**REQUESTS**.
1. Pick out each line in the entries containing the word "profile" and copy those lines.
2. Extend the Python SDK page by writing what would come after its final sentence.

**EXTRACT**.
==================================================
Skip to content

Python SDK

Package: rochallor-sdk (PyPI)

The Python SDK supports REST only. A gRPC transport is not implemented.

Key types

Module Type Purpose
workflow_sdk.client.rest RestEngineClient(base_url, timeout?) REST client using httpx
workflow_sdk.client.interface EngineClient protocol Transport abstraction
workflow_sdk.handler.registry HandlerRegistry Maps jobType strings to handler callables
workflow_sdk.runner.runner Runner(client, registry, worker_id, ...) Poll/dispatch loop
workflow_sdk.runner.runner Runner.run(stop_event?) Blocks until stop_event is set or SIGINT/SIGTERM received
workflow_sdk.errors NonRetryableError Raise from a handler to bypass the retry budget
workflow_sdk.errors EngineClientError Raised on non-2xx HTTP responses — carries .status_code and .message

The handler function receives a dict with the following keys:

Key Type Description
id str Job ID
jobType str Job type string
instanceId str Workflow instance ID
stepExecutionId str Step execution ID
retriesRemaining int Retry budget remaining
variables dict Current workflow variables

Return a dict of variables to merge into the instance, or None / {} for no output.
==================================================
**MATERIAL FOR THIS TASK**.
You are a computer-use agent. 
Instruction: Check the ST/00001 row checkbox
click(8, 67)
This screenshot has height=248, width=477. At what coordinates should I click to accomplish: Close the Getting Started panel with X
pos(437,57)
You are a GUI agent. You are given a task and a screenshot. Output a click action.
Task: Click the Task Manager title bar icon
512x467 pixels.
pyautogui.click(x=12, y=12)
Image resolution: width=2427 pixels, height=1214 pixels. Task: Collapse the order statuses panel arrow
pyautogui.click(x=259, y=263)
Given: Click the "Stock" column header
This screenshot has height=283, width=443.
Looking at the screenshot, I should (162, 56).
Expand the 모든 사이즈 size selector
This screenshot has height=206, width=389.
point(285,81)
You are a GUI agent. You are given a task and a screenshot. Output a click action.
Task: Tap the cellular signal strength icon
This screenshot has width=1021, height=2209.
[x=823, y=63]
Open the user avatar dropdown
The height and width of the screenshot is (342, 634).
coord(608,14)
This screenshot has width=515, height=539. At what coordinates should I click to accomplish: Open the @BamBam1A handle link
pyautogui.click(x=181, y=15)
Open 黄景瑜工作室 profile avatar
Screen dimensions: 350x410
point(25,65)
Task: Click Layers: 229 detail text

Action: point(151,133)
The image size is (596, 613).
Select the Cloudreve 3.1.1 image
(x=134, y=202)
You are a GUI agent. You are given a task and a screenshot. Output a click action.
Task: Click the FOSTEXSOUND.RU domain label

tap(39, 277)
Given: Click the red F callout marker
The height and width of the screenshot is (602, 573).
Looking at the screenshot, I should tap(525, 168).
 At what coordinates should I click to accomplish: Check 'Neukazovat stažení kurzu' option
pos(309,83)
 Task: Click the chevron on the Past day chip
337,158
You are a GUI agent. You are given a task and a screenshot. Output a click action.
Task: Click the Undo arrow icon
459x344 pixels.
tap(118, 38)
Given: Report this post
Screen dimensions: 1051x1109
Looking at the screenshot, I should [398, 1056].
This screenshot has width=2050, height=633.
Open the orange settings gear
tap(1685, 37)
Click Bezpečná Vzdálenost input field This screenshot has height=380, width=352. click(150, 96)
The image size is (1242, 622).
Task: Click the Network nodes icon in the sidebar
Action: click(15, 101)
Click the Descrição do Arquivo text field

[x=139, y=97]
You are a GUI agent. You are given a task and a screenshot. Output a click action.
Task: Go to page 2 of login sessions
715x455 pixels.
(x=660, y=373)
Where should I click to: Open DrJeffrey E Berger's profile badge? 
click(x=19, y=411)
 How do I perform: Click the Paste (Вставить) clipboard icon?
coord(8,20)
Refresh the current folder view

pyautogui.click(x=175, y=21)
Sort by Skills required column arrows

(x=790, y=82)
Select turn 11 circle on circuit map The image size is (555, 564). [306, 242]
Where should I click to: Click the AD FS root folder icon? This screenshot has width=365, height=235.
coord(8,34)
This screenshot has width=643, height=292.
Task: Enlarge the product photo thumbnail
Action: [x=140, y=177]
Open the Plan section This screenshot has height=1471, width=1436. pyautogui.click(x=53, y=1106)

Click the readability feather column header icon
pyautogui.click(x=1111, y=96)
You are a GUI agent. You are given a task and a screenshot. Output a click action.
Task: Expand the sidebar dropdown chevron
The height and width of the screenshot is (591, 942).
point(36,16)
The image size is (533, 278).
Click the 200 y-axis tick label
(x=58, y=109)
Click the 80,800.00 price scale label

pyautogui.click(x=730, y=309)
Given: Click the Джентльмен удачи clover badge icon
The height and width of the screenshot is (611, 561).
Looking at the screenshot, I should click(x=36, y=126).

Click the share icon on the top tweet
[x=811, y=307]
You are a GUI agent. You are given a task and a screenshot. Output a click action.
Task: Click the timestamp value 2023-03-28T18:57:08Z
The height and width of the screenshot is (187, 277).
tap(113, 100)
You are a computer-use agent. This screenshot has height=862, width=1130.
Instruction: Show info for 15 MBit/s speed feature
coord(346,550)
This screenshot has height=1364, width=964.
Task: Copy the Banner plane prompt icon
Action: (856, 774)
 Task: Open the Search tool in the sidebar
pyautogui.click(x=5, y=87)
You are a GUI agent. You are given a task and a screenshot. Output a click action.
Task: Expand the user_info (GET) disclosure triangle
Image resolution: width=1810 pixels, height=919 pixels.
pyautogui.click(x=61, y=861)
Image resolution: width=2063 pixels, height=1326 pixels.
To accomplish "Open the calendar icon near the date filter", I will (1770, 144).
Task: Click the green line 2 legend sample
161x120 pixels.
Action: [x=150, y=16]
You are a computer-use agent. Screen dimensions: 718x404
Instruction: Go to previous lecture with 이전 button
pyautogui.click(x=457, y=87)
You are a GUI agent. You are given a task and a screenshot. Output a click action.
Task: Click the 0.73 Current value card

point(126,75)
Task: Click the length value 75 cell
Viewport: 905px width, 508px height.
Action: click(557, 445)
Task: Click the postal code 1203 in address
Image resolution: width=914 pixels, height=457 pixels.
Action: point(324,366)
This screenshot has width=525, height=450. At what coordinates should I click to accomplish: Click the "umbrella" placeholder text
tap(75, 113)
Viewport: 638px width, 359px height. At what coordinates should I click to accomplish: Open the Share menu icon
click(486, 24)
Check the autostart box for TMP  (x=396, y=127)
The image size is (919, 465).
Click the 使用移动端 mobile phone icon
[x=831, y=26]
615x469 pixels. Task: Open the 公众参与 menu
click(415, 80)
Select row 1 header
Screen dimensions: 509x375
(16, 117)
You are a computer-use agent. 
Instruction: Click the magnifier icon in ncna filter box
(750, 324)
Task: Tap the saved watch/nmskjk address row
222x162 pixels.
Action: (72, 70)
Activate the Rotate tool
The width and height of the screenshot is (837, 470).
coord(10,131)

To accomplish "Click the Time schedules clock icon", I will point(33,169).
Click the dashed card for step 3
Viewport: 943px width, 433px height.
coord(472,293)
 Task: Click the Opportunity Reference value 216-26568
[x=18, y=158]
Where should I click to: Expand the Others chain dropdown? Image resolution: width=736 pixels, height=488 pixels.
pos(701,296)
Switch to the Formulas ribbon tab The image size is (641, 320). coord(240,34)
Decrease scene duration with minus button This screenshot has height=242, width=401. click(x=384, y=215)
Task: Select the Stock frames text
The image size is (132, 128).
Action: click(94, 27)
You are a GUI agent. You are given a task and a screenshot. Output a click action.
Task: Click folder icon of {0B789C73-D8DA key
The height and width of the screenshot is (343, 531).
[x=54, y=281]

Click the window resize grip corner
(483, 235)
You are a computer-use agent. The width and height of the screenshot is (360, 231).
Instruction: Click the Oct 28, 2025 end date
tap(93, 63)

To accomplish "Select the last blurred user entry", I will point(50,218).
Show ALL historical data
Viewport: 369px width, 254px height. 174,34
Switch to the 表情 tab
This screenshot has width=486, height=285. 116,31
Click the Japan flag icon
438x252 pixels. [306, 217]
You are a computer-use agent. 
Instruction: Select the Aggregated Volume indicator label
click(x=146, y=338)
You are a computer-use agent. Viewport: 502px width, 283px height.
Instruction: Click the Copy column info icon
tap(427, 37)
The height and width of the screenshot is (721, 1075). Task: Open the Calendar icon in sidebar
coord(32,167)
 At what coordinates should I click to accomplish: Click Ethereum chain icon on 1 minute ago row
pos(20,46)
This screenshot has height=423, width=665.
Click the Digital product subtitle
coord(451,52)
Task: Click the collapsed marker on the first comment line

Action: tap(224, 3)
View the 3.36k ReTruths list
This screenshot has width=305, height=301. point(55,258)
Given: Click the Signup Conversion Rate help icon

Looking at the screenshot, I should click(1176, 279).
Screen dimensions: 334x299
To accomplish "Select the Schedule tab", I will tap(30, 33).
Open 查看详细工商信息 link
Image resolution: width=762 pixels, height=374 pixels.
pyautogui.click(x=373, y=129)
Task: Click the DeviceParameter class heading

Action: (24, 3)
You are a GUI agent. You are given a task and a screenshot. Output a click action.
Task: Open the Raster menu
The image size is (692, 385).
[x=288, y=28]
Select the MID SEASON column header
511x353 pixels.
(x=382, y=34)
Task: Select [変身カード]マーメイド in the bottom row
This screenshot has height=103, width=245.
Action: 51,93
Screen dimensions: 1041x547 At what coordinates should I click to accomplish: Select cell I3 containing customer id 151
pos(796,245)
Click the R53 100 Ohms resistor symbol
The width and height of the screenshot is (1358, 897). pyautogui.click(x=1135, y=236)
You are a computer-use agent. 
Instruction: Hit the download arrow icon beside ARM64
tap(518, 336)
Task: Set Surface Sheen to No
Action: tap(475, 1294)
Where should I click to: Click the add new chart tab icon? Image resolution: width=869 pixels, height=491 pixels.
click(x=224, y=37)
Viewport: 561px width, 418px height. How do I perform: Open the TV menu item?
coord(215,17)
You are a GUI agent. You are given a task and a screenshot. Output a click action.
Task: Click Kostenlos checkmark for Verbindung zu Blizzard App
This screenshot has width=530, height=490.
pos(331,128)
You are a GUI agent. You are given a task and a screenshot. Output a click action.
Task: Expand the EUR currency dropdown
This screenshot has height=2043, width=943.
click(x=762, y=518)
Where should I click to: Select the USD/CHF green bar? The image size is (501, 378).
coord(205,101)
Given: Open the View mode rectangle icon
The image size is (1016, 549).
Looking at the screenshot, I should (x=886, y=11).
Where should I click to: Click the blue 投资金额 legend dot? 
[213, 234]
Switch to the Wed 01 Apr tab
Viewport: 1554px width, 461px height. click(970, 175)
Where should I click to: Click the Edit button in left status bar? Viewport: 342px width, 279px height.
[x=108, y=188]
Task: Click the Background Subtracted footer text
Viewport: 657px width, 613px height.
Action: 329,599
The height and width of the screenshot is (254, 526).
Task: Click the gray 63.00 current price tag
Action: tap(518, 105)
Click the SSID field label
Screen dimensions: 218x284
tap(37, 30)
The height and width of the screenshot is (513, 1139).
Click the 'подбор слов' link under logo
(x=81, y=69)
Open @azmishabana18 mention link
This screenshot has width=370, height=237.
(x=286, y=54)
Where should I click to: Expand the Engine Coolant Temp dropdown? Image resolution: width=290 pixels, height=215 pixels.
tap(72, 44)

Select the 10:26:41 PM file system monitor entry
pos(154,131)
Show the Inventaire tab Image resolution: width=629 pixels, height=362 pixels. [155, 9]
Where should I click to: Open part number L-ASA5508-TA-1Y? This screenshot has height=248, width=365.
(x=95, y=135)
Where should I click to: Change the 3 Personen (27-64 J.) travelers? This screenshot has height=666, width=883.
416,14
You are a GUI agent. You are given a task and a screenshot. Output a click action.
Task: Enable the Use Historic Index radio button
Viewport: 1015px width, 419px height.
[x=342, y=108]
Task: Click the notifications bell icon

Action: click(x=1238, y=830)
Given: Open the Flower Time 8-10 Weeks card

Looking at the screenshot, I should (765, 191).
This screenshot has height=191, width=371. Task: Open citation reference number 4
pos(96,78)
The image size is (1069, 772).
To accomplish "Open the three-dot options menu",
==================================================
**ANSWERS BY TASK**.
1.
Open 黄景瑜工作室 profile avatar
Where should I click to: Open DrJeffrey E Berger's profile badge? 

2.
How the runner works

HandlerRegistry() + registry.register(...) just build a jobType → callable map in memory — no connection, no I/O. The Runner is what drives everything:

  1. A loop fires every poll_interval seconds (default 0.5 s) and calls POST /v1/jobs/poll.
  2. The engine claims available jobs atomically with FOR UPDATE SKIP LOCKED and returns them.
  3. Each job is submitted to a ThreadPoolExecutor (bounded by parallelism, default 64).
  4. The thread calls your registered handler, then calls complete_job or fail_job based on the result.

Error handling: raise a plain Exceptionfail_job(retryable=True) → engine retries up to retryCount. Raise NonRetryableErrorfail_job(retryable=False) → fails immediately regardless of retry budget.

For the full model (sequence diagram, retry flow, graceful shutdown), see architecture.md — Worker polling model.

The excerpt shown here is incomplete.